With Saturday Night Live's 40th Anniversary coming up Alan Sepinwall at HitFix picks 21 sketches to illustrate the show's history. However, all of the video links in the article don't allow the sketches to be played outside of the United States. Some of the sketches, like White Like Me below, can be found on YouTube.

The write-up itself is worthy of a read.

"You can look at the sixth season of "SNL" — the first made without any of the original actors, and without Lorne Michaels himself — in one of two ways: as a complete calamity that led to the firing of producer Jean Doumanian and all but two cast members not long after actor Charles Rocket dropped an F-bomb at the end of an elaborate "Who Shot J.R.?" parody, or as the season that discovered the biggest star the series would ever produce: Eddie Murphy.

Either interpretation is valid, and in some ways they complement one another. Doumanian gets credit for hiring Murphy — then a skinny 19-year-old stand-up without much on-camera experience — but she also had to be talked into it (in "Live From New York," talent coordinator Neil Levy recalls that Doumanian wanted to hire Robert Townsend as "'the black guy' on the show") and somehow thought Rocket and others were more capable of carrying "SNL" into its post-Murray/Radner era. Murphy had to essentially overwhelm the audience into getting more burn, as he does in this early Weekend Update appearance as the first of his many recurring characters, Raheem Abdul Muhammed.
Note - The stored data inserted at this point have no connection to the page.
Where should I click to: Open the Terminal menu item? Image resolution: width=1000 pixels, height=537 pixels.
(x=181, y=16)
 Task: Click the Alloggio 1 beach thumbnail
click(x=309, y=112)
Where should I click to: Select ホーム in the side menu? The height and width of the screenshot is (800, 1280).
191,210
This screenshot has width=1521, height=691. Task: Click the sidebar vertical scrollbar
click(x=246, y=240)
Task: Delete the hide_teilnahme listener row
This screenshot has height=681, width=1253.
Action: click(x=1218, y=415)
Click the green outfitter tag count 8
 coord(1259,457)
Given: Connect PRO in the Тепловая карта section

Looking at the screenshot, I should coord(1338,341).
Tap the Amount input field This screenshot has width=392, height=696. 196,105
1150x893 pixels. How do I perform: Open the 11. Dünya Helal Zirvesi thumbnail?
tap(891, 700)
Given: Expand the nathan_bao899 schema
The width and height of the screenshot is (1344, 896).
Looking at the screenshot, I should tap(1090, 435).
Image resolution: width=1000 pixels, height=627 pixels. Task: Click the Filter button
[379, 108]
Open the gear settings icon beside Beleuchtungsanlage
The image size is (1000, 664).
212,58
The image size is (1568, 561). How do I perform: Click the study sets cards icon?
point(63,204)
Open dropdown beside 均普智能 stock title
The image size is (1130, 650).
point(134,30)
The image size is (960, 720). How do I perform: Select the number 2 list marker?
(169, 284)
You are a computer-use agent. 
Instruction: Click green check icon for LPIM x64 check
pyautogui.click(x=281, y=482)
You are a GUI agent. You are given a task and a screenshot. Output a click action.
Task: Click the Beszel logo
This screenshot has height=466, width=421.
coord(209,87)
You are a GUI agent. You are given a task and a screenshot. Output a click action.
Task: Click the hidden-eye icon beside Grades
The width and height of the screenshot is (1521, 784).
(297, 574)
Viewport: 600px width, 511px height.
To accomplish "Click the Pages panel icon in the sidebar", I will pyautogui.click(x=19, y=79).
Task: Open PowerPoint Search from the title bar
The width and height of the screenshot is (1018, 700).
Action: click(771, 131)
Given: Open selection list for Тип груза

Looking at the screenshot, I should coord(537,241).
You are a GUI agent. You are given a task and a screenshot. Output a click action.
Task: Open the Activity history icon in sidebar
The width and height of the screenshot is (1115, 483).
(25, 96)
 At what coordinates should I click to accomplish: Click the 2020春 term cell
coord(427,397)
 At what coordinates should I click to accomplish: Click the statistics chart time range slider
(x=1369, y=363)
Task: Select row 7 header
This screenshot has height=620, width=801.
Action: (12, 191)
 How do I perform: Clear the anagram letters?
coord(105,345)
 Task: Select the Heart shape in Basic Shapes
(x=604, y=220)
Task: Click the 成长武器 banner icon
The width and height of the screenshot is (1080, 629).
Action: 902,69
Listen to how dead the studio audience is as Rocket and Joe Piscopo speak, and then to how they go absolutely nuts for Murphy as Raheem. That is the sound of people who have been waiting months for the new "SNL" to finally remind them of the old "SNL," and who recognize this kid as the first newbie worthy of the tradition."

Splitsider provide 40 lesser known SNL sketches that they love anyway.